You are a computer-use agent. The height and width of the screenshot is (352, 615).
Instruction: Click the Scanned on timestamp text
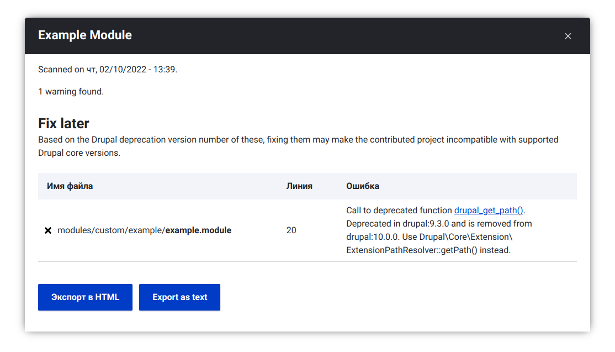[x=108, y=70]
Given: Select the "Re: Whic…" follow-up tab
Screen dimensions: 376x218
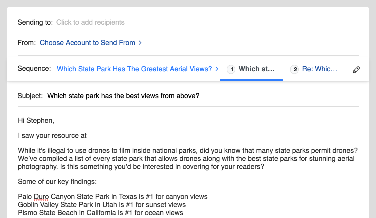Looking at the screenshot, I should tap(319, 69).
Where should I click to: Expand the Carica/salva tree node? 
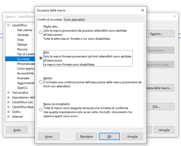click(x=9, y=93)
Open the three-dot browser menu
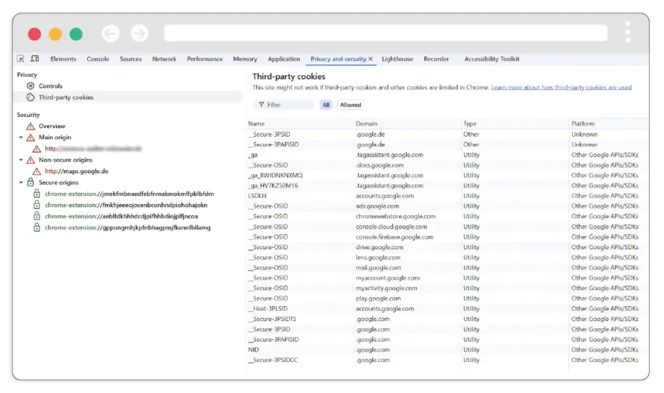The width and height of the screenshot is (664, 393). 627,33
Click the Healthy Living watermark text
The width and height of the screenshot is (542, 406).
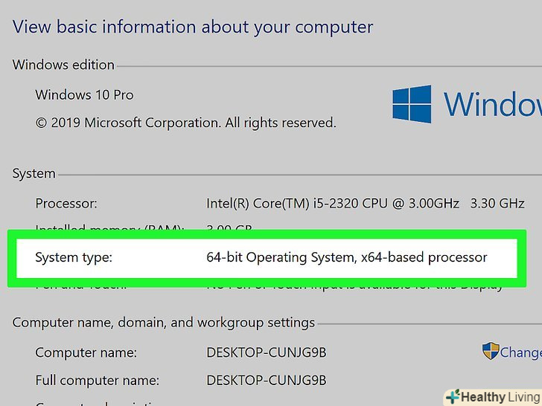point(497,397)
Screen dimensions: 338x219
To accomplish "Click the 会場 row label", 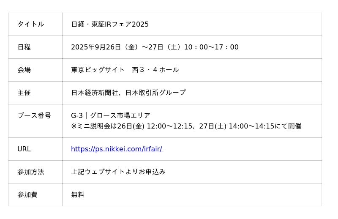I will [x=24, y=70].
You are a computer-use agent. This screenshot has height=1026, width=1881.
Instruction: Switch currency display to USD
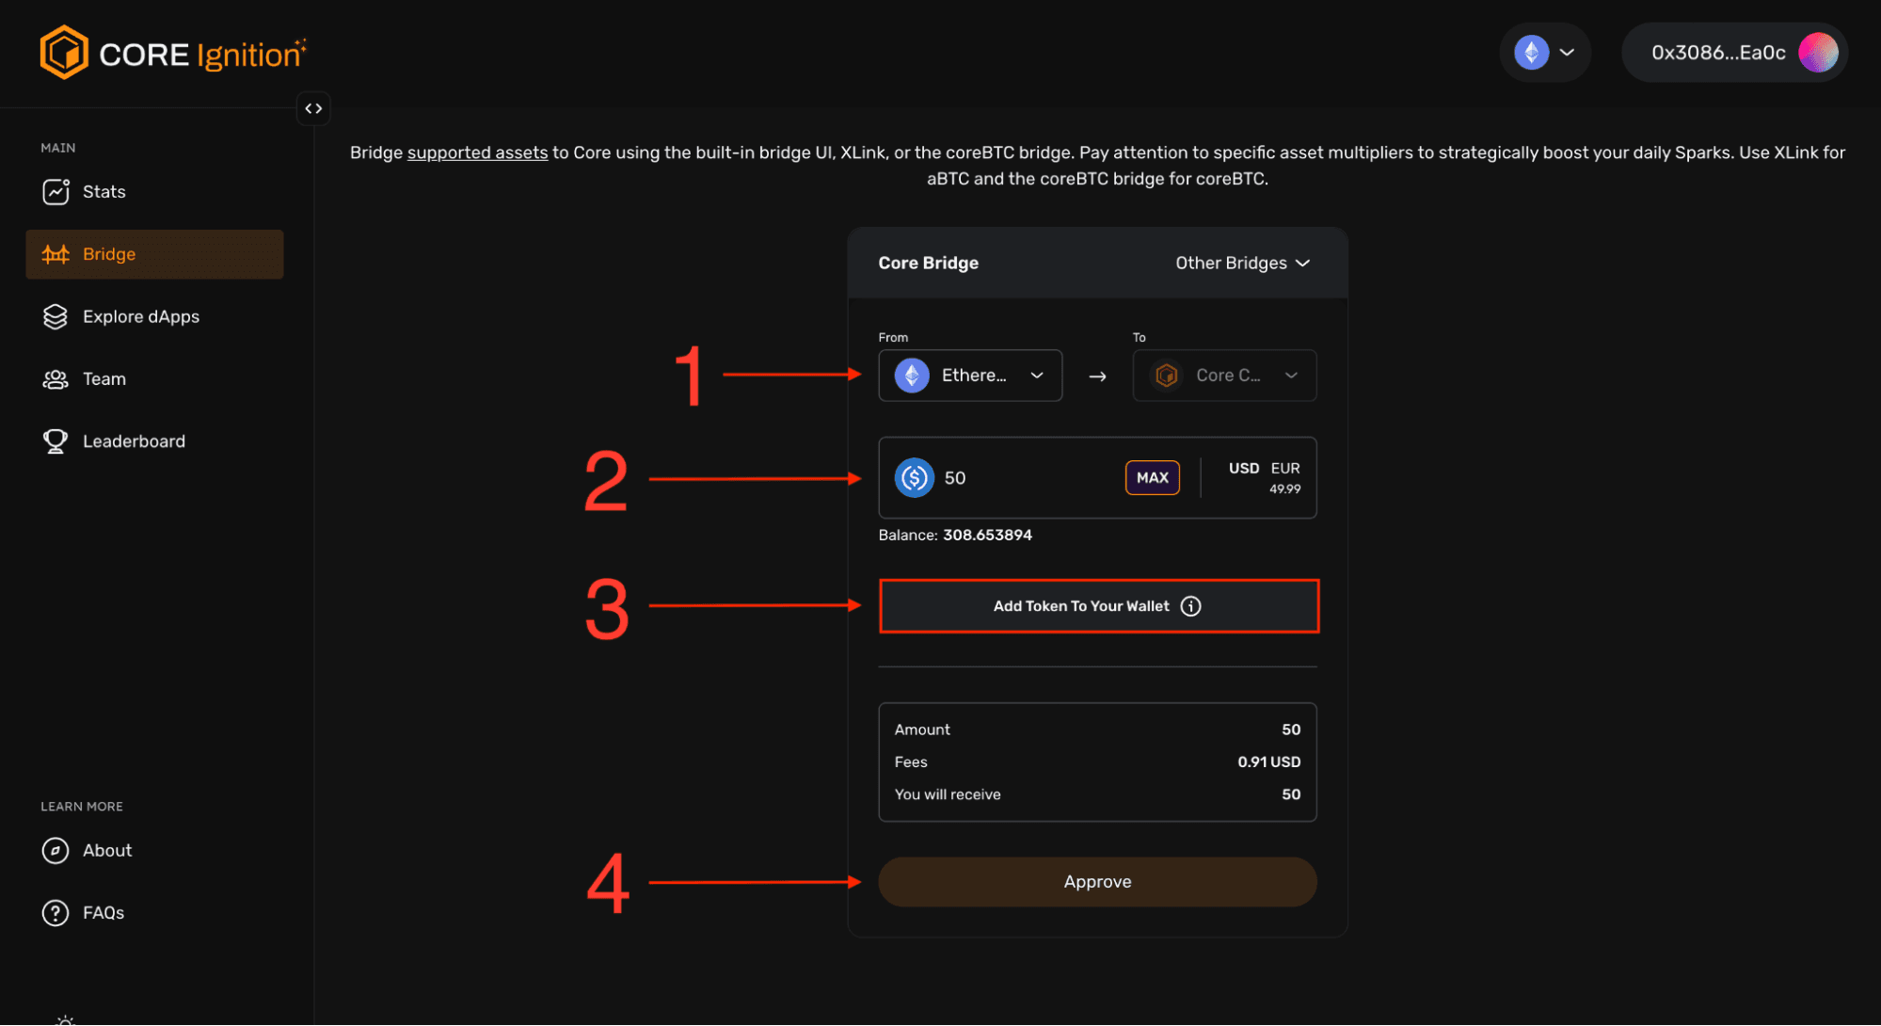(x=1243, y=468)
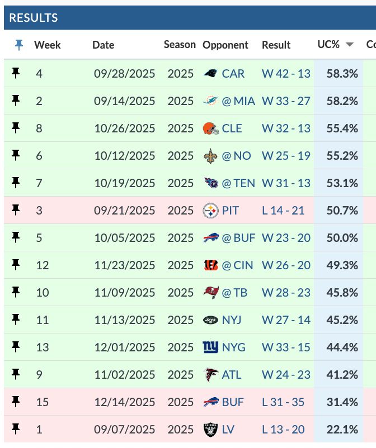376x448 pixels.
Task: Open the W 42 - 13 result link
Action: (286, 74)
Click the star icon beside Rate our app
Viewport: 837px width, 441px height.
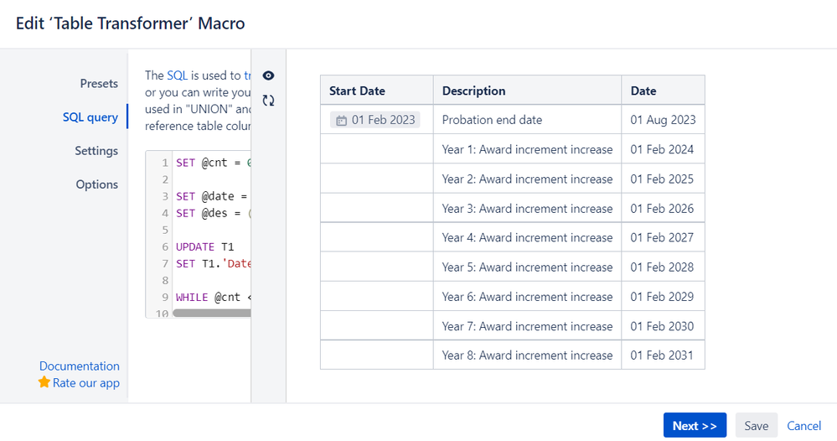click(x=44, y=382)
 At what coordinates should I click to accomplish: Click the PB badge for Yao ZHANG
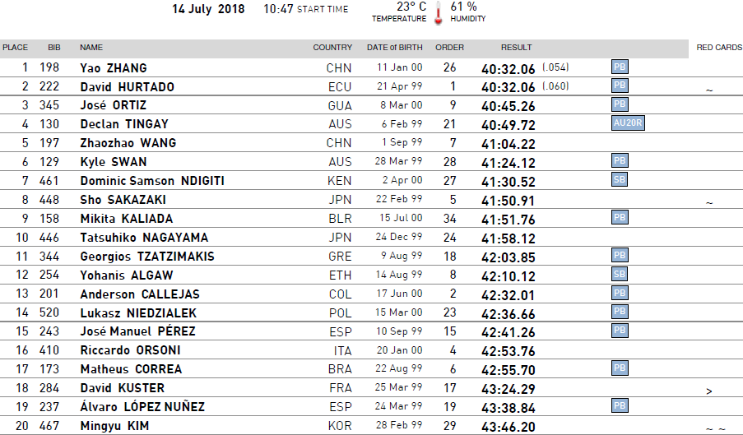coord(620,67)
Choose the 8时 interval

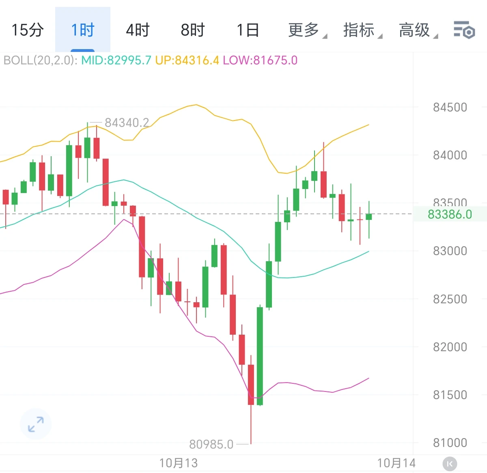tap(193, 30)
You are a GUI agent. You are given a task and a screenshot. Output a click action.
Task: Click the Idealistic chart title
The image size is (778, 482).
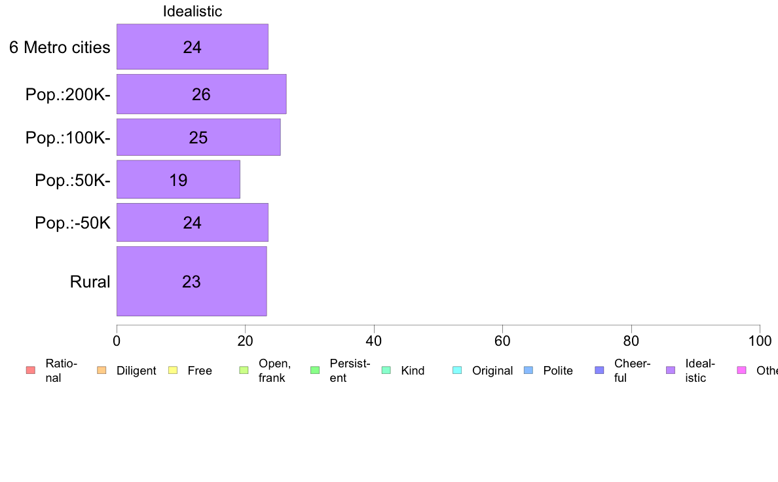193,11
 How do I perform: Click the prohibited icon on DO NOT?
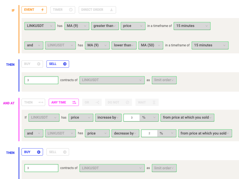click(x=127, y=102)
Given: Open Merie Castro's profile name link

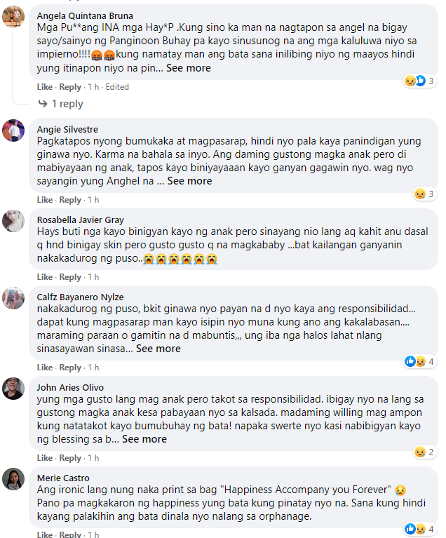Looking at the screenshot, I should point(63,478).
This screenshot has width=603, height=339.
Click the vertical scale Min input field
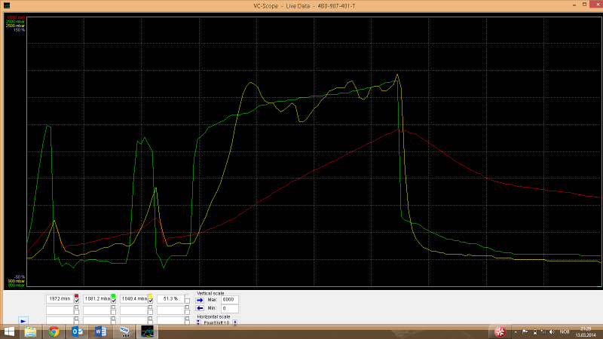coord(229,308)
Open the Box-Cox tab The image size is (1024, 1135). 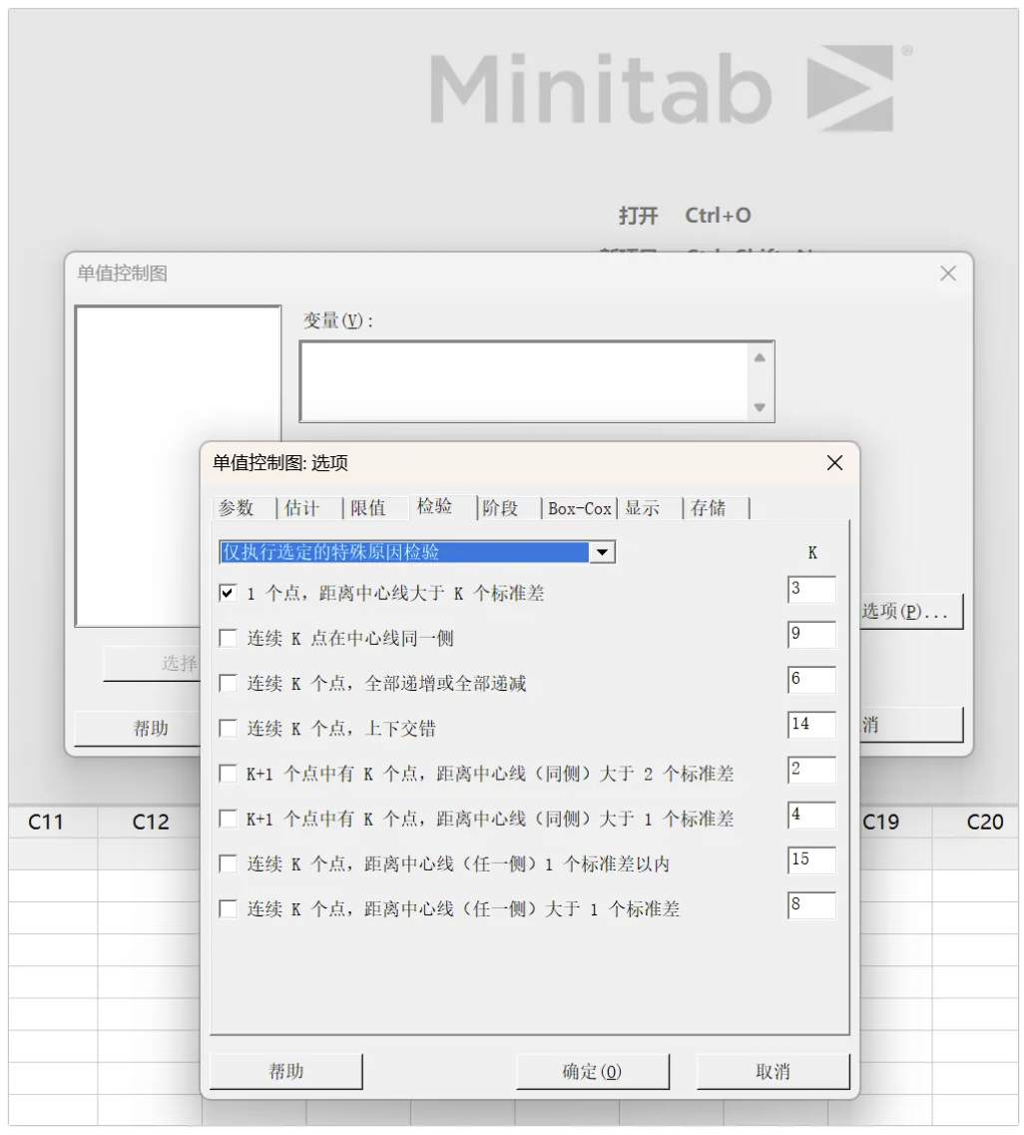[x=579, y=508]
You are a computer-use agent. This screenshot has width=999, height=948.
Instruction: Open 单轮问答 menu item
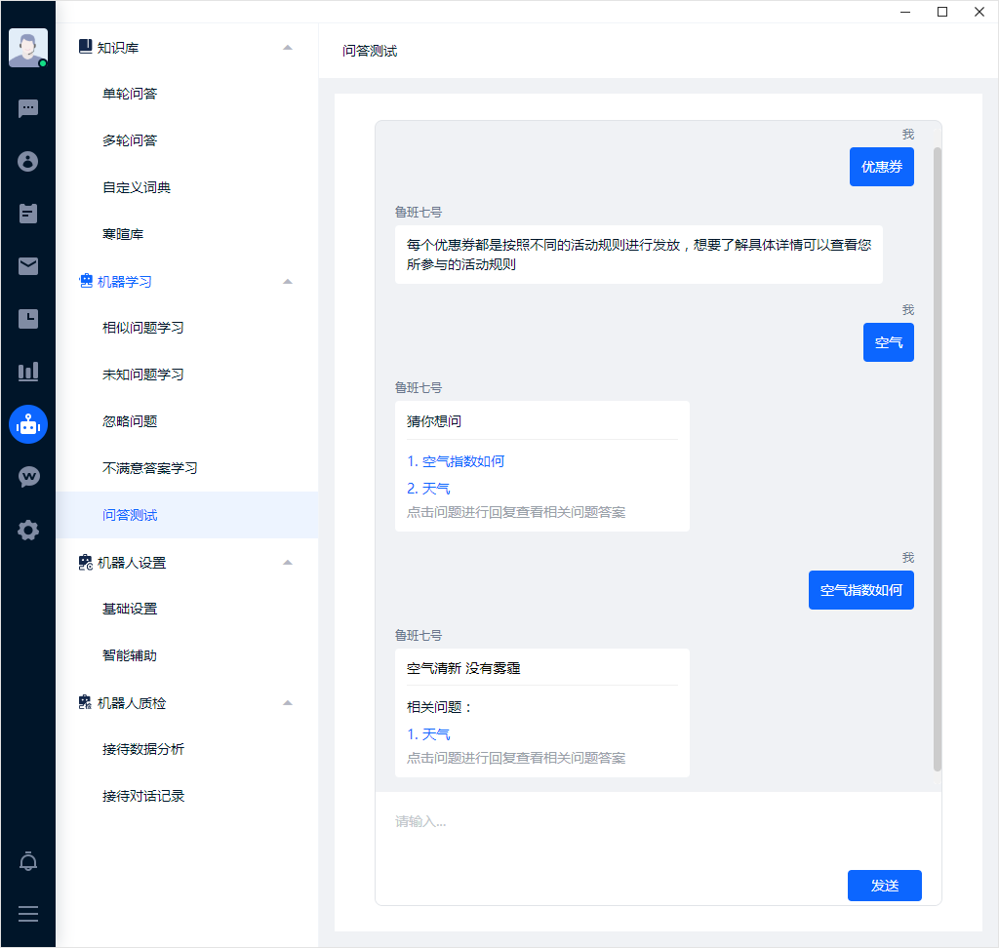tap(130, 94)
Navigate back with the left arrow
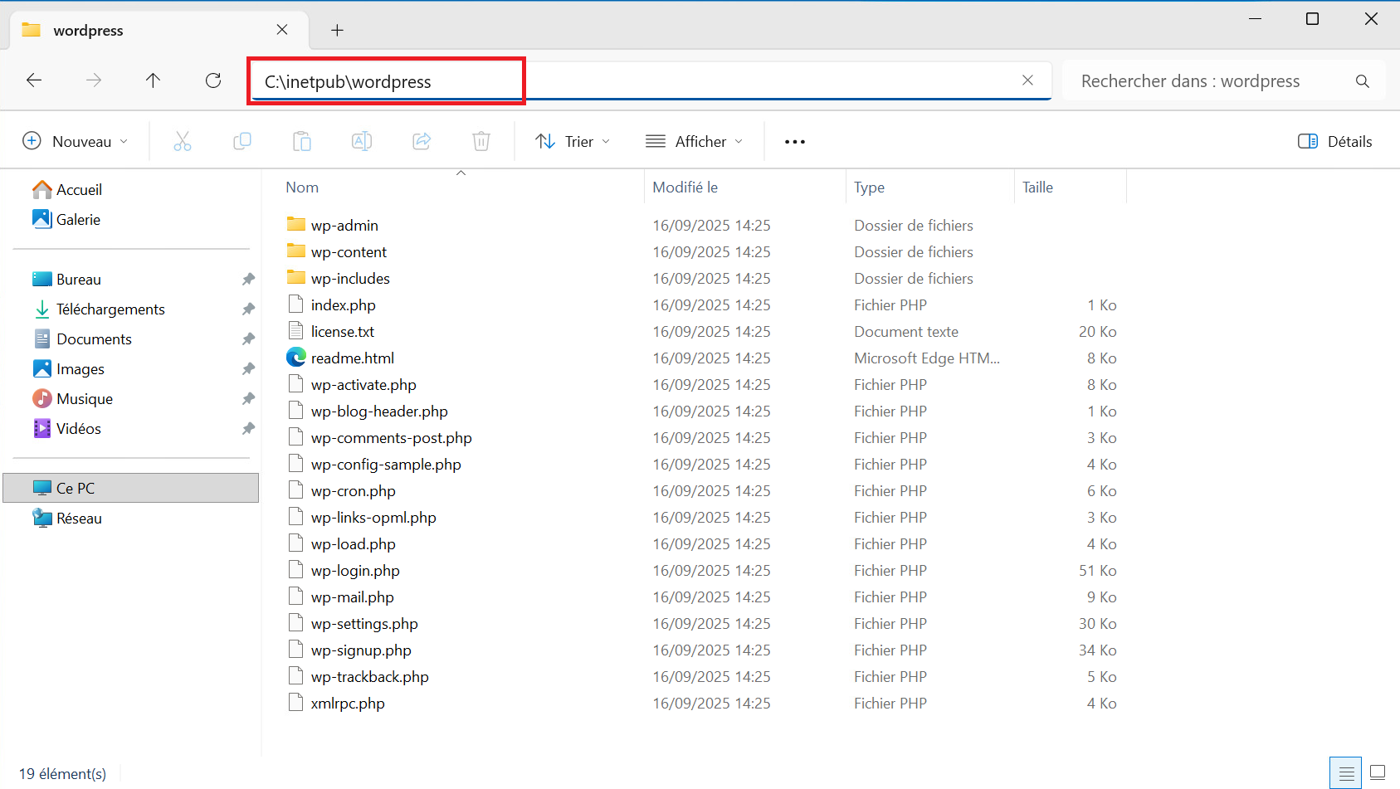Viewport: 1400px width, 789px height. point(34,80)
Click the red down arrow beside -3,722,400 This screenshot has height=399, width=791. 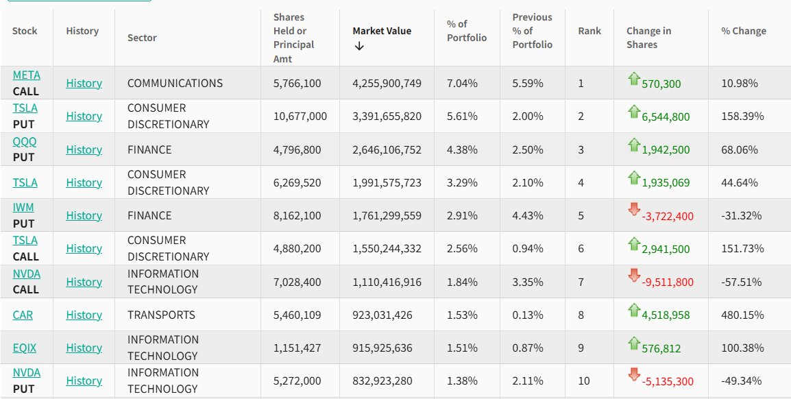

▸ Task item
Transcribe, word for word, the stretch of lines in the data above from the one with "has height=1026, width=1881." through the one with "Click the star icon beside Rate our app"; omit all pictures.

▸ Answer for the task
You are a computer-use agent. This screenshot has height=1026, width=1881.
Instruction: Switch currency display to USD
(x=1243, y=468)
376x448 pixels.
Task: Open the W 42 - 13 result link
Action: (286, 74)
Click the star icon beside Rate our app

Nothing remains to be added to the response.